Una meta-analisi internazionale pubblicata su Neurological Sciences evidenzia nei sopravvissuti a un trauma cranico grave un rischio di mortalità più che doppio rispetto alla popolazione generale e fino a 7–9 anni persi di aspettativa di vita. L’analisi, condotta su oltre 60.000 pazienti seguiti fino a vent’anni dal trauma, dimostra che l’eccesso di mortalità persiste ben oltre la fase acuta, imponendo una revisione dei modelli di cura: il trauma cranico grave è una condizione cronica e sopravvivere all’evento non equivale a guarire.
Le persone che sopravvivono a un trauma cranico grave presentano un rischio di mortalità significativamente più elevato e una riduzione dell’aspettativa di vita rispetto alla popolazione generale.
È quanto emerge da una ampia meta-analisi internazionale che quantifica per la prima volta in modo sistematico l’impatto del trauma cranico grave sulla sopravvivenza a lungo termine, condotta da un team multicentrico che comprende il Centro Cardinal Ferrari KOS, l’ospedale riabilitativo Villa Rosa dell’Azienda sanitaria universitaria integrata del Trentino, l’Ospedale San Carlo di Potenza e la società scientifica Melchiorre Gioia di Pisa.
Lo studio, pubblicato su Neurological Sciences, dimostra che il trauma cranico grave non è un evento limitato alla fase acuta, ma una condizione cronica con conseguenze che si estendono per decenni.
Anche molti anni dopo l’evento traumatico, i pazienti presentano un rischio di morte più che raddoppiato rispetto ai coetanei sani e una perdita significativa di anni di vita.
Antonio De Tanti, direttore clinico del Centro Cardinal Ferrari KOS: “Questi risultati sono particolarmente importanti perché cambiano la prospettiva clinica e assistenziale: il trauma cranico grave deve essere considerato una condizione cronica, con effetti che durano per tutta la vita.
Sopravvivere all’evento acuto non coincide con il pieno recupero funzionale e rende necessario ripensare i percorsi di follow-up, prevenzione delle complicanze e presa in carico a lungo termine, per garantire oltre alla sopravvivenza la miglior qualità della vita di queste persone, compatibilmente con la disabilità residua.”
I ricercatori hanno condotto una revisione sistematica con meta-analisi di studi osservazionali longitudinali pubblicati fino a luglio 2025, selezionando quelli che riportavano dati standardizzati sulla mortalità e sull’aspettativa di vita nelle persone sopravvissute a trauma cranico grave.
Complessivamente, la revisione ha incluso 25 studi, per un totale di 471.491 individui.

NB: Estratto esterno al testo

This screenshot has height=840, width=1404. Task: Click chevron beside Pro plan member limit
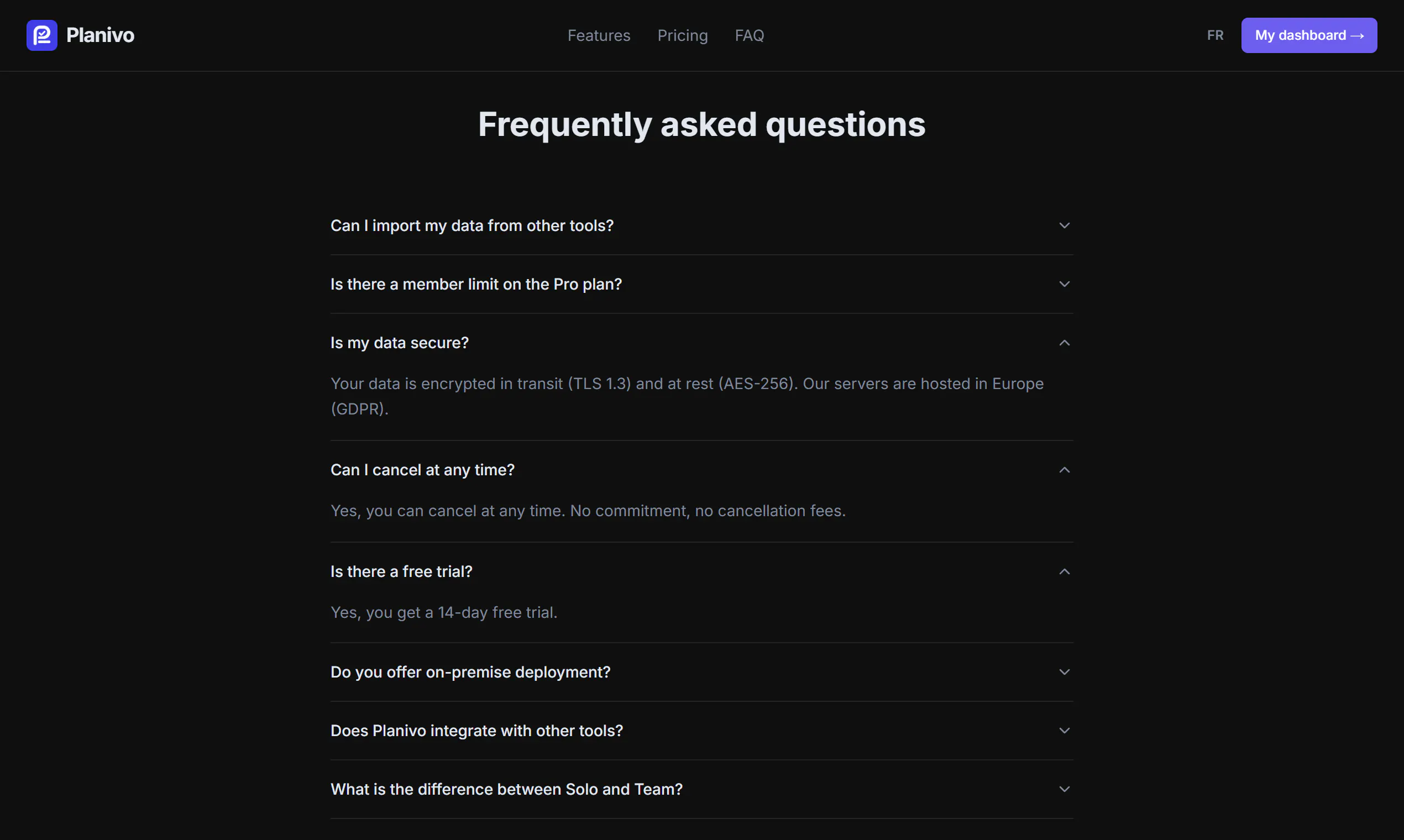(x=1064, y=284)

Per l’analisi principale del rapporto standardizzato di mortalità (SMR) erano invece disponibili dati relativi a oltre 60.000 pazienti, mentre il follow-up variava da pochi anni fino a oltre 20 anni.
I partecipanti erano prevalentemente adulti, con differenti gradi di severità del trauma, valutati mediante scale cliniche consolidate, come la Glasgow Coma Scale.
L’analisi mostra che i sopravvissuti a trauma cranico grave presentano un rischio di mortalità oltre tre volte superiore rispetto alla popolazione generale, con un rapporto standardizzato di mortalità (SMR) pari a 3,19 (IC 95%: 2,59–3,92). In termini di aspettativa di vita, lo studio evidenzia una riduzione media di diversi anni, che può arrivare fino a circa 7–9 anni di vita persi, a seconda dell’età al momento del trauma e della gravità della lesione.
Il rischio risulta particolarmente elevato:
- nei pazienti con lesioni più gravi;
- nei soggetti più giovani al momento dell’evento (anche perché sono quelli che, in assenza di un evento traumatico grave, avrebbero una aspettativa di vita più lunga);
- nei primi anni dopo il trauma, ma rimane significativo anche nel lungo periodo.
Nel complesso, i dati confermano che il trauma cranico grave è associato a un eccesso di mortalità persistente, legato non solo alle complicanze neurologiche, ma anche a cause sistemiche e comorbidità che si sviluppano nel tempo.